Stored data
########################################
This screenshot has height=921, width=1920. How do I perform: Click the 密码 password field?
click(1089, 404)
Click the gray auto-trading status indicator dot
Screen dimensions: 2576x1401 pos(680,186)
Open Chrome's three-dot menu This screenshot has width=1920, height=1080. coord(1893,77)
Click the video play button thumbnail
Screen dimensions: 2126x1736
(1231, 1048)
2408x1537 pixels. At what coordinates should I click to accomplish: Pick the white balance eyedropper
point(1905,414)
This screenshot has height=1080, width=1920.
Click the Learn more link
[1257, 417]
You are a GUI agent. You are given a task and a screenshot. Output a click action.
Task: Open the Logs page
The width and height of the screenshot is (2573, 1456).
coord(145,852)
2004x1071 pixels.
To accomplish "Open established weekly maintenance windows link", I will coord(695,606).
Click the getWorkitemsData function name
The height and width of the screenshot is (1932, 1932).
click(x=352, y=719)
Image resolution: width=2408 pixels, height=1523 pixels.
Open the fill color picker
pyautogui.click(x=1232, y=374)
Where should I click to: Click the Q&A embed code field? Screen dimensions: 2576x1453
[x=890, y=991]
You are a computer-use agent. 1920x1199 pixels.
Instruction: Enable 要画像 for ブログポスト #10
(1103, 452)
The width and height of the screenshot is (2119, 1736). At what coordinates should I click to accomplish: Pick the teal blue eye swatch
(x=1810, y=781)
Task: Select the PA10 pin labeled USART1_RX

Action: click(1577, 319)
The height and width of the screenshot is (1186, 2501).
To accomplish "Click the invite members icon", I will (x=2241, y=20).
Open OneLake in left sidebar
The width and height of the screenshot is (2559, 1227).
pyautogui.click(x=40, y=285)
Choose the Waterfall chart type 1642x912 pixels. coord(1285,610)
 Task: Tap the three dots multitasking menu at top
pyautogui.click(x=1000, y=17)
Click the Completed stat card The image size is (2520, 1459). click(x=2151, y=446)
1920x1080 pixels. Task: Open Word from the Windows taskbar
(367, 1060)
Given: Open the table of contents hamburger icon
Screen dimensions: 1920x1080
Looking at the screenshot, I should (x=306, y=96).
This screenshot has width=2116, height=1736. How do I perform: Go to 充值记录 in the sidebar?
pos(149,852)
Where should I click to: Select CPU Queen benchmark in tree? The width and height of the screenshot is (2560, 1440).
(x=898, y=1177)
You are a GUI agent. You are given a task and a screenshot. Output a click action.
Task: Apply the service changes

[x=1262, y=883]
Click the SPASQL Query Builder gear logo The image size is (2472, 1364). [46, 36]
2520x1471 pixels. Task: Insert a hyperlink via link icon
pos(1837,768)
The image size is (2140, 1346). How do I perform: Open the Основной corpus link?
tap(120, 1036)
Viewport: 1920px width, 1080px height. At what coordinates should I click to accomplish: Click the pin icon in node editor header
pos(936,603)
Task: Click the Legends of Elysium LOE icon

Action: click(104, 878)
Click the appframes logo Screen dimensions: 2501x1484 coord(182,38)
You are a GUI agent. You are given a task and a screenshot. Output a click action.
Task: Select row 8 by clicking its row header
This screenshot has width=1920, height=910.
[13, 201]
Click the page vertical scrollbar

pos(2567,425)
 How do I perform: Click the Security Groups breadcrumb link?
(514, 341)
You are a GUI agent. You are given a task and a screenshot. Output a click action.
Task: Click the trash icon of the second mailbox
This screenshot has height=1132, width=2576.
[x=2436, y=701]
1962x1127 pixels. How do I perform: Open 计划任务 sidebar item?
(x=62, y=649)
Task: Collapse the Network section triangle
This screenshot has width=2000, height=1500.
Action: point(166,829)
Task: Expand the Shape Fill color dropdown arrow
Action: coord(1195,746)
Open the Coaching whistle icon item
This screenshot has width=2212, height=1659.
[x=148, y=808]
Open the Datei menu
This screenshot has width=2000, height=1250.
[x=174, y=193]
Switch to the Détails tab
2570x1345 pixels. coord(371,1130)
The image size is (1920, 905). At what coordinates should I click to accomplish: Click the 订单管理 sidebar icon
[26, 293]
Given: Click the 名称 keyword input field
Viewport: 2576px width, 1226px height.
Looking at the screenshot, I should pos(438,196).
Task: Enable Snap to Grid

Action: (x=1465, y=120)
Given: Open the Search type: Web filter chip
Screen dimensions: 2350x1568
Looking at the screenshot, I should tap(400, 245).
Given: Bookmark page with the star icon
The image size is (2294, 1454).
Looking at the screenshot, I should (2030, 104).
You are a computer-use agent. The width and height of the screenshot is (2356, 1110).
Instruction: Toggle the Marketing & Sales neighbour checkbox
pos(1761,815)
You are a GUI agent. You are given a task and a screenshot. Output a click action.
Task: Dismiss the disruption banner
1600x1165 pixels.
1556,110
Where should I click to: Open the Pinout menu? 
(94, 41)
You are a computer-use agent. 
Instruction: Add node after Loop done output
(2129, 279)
########################################
Set the data down again in full, exactly as given.

Response to this task:
This screenshot has height=921, width=1920. How do I perform: Click the 密码 password field?
click(1089, 404)
Click the gray auto-trading status indicator dot
Screen dimensions: 2576x1401 pos(680,186)
Open Chrome's three-dot menu This screenshot has width=1920, height=1080. coord(1893,77)
Click the video play button thumbnail
Screen dimensions: 2126x1736
(1231, 1048)
2408x1537 pixels. At what coordinates should I click to accomplish: Pick the white balance eyedropper
point(1905,414)
This screenshot has height=1080, width=1920.
Click the Learn more link
[1257, 417]
You are a GUI agent. You are given a task and a screenshot. Output a click action.
Task: Open the Logs page
The width and height of the screenshot is (2573, 1456).
coord(145,852)
2004x1071 pixels.
To accomplish "Open established weekly maintenance windows link", I will coord(695,606).
Click the getWorkitemsData function name
The height and width of the screenshot is (1932, 1932).
click(x=352, y=719)
Image resolution: width=2408 pixels, height=1523 pixels.
Open the fill color picker
pyautogui.click(x=1232, y=374)
Where should I click to: Click the Q&A embed code field? Screen dimensions: 2576x1453
[x=890, y=991]
You are a computer-use agent. 1920x1199 pixels.
Instruction: Enable 要画像 for ブログポスト #10
(1103, 452)
The width and height of the screenshot is (2119, 1736). At what coordinates should I click to accomplish: Pick the teal blue eye swatch
(x=1810, y=781)
Task: Select the PA10 pin labeled USART1_RX

Action: click(1577, 319)
The height and width of the screenshot is (1186, 2501).
To accomplish "Click the invite members icon", I will (x=2241, y=20).
Open OneLake in left sidebar
The width and height of the screenshot is (2559, 1227).
pyautogui.click(x=40, y=285)
Choose the Waterfall chart type 1642x912 pixels. coord(1285,610)
 Task: Tap the three dots multitasking menu at top
pyautogui.click(x=1000, y=17)
Click the Completed stat card The image size is (2520, 1459). click(x=2151, y=446)
1920x1080 pixels. Task: Open Word from the Windows taskbar
(367, 1060)
Given: Open the table of contents hamburger icon
Screen dimensions: 1920x1080
Looking at the screenshot, I should (x=306, y=96).
This screenshot has width=2116, height=1736. How do I perform: Go to 充值记录 in the sidebar?
pos(149,852)
Where should I click to: Select CPU Queen benchmark in tree? The width and height of the screenshot is (2560, 1440).
(x=898, y=1177)
You are a GUI agent. You are given a task and a screenshot. Output a click action.
Task: Apply the service changes

[x=1262, y=883]
Click the SPASQL Query Builder gear logo The image size is (2472, 1364). [46, 36]
2520x1471 pixels. Task: Insert a hyperlink via link icon
pos(1837,768)
The image size is (2140, 1346). How do I perform: Open the Основной corpus link?
tap(120, 1036)
Viewport: 1920px width, 1080px height. At what coordinates should I click to accomplish: Click the pin icon in node editor header
pos(936,603)
Task: Click the Legends of Elysium LOE icon

Action: click(104, 878)
Click the appframes logo Screen dimensions: 2501x1484 coord(182,38)
You are a GUI agent. You are given a task and a screenshot. Output a click action.
Task: Select row 8 by clicking its row header
This screenshot has width=1920, height=910.
[13, 201]
Click the page vertical scrollbar

pos(2567,425)
 How do I perform: Click the Security Groups breadcrumb link?
(514, 341)
You are a GUI agent. You are given a task and a screenshot. Output a click action.
Task: Click the trash icon of the second mailbox
This screenshot has height=1132, width=2576.
[x=2436, y=701]
1962x1127 pixels. How do I perform: Open 计划任务 sidebar item?
(x=62, y=649)
Task: Collapse the Network section triangle
This screenshot has width=2000, height=1500.
Action: point(166,829)
Task: Expand the Shape Fill color dropdown arrow
Action: coord(1195,746)
Open the Coaching whistle icon item
This screenshot has width=2212, height=1659.
[x=148, y=808]
Open the Datei menu
This screenshot has width=2000, height=1250.
[x=174, y=193]
Switch to the Détails tab
2570x1345 pixels. coord(371,1130)
The image size is (1920, 905). At what coordinates should I click to accomplish: Click the 订单管理 sidebar icon
[26, 293]
Given: Click the 名称 keyword input field
Viewport: 2576px width, 1226px height.
Looking at the screenshot, I should pos(438,196).
Task: Enable Snap to Grid

Action: (x=1465, y=120)
Given: Open the Search type: Web filter chip
Screen dimensions: 2350x1568
Looking at the screenshot, I should tap(400, 245).
Given: Bookmark page with the star icon
The image size is (2294, 1454).
Looking at the screenshot, I should (2030, 104).
You are a computer-use agent. The width and height of the screenshot is (2356, 1110).
Instruction: Toggle the Marketing & Sales neighbour checkbox
pos(1761,815)
You are a GUI agent. You are given a task and a screenshot. Output a click action.
Task: Dismiss the disruption banner
1600x1165 pixels.
1556,110
Where should I click to: Open the Pinout menu? 
(94, 41)
You are a computer-use agent. 
Instruction: Add node after Loop done output
(2129, 279)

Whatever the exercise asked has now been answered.